### Problem to solve
Copy out the part of the material that begins with the line containing "The height and width of the screenshot is (850, 1369)." and ends with the line containing "slide-title: Selfish behavior", including both of those lines, and nothing else.

[Items from a data source]
--------------------------------
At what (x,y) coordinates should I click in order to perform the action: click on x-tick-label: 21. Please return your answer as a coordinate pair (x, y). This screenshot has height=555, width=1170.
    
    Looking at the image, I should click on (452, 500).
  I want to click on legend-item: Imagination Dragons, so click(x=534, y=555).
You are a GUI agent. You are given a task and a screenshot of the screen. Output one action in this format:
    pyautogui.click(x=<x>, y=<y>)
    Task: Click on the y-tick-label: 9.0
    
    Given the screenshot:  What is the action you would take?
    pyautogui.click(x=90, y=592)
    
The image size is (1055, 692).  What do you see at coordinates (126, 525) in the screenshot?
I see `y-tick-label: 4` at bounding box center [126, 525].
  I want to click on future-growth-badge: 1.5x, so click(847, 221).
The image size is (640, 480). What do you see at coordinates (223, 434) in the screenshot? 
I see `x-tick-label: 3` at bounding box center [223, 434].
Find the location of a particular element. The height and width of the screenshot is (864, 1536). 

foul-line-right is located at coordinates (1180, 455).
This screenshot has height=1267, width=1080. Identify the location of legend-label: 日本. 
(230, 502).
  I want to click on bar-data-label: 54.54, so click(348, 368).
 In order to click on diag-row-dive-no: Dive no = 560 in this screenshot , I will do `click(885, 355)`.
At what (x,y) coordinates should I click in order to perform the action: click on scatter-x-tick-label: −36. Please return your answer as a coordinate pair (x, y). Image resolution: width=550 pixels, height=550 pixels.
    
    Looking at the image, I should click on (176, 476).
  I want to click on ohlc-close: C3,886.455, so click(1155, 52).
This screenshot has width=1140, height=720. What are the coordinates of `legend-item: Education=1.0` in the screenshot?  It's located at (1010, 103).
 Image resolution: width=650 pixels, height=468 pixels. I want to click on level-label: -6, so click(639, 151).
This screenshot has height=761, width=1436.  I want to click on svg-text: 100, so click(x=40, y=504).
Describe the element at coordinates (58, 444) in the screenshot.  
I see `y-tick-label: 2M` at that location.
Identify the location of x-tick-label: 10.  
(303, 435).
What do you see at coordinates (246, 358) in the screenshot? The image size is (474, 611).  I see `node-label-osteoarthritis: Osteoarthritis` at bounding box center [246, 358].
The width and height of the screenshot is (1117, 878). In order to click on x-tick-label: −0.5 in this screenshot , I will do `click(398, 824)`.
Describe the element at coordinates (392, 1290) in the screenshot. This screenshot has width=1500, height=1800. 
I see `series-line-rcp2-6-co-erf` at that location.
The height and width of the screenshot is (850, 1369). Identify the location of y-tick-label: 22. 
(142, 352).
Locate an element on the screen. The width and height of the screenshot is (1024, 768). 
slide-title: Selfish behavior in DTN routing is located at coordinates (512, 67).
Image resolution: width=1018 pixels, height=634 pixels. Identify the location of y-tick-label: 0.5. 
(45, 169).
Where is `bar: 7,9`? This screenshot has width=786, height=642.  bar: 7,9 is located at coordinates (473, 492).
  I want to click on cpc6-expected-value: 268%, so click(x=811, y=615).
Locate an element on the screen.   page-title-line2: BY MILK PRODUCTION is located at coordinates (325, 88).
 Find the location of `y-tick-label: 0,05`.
--------------------------------
### Written response
The height and width of the screenshot is (850, 1369). Identify the location of y-tick-label: 22. 
(142, 352).
Locate an element on the screen. The width and height of the screenshot is (1024, 768). 
slide-title: Selfish behavior in DTN routing is located at coordinates (512, 67).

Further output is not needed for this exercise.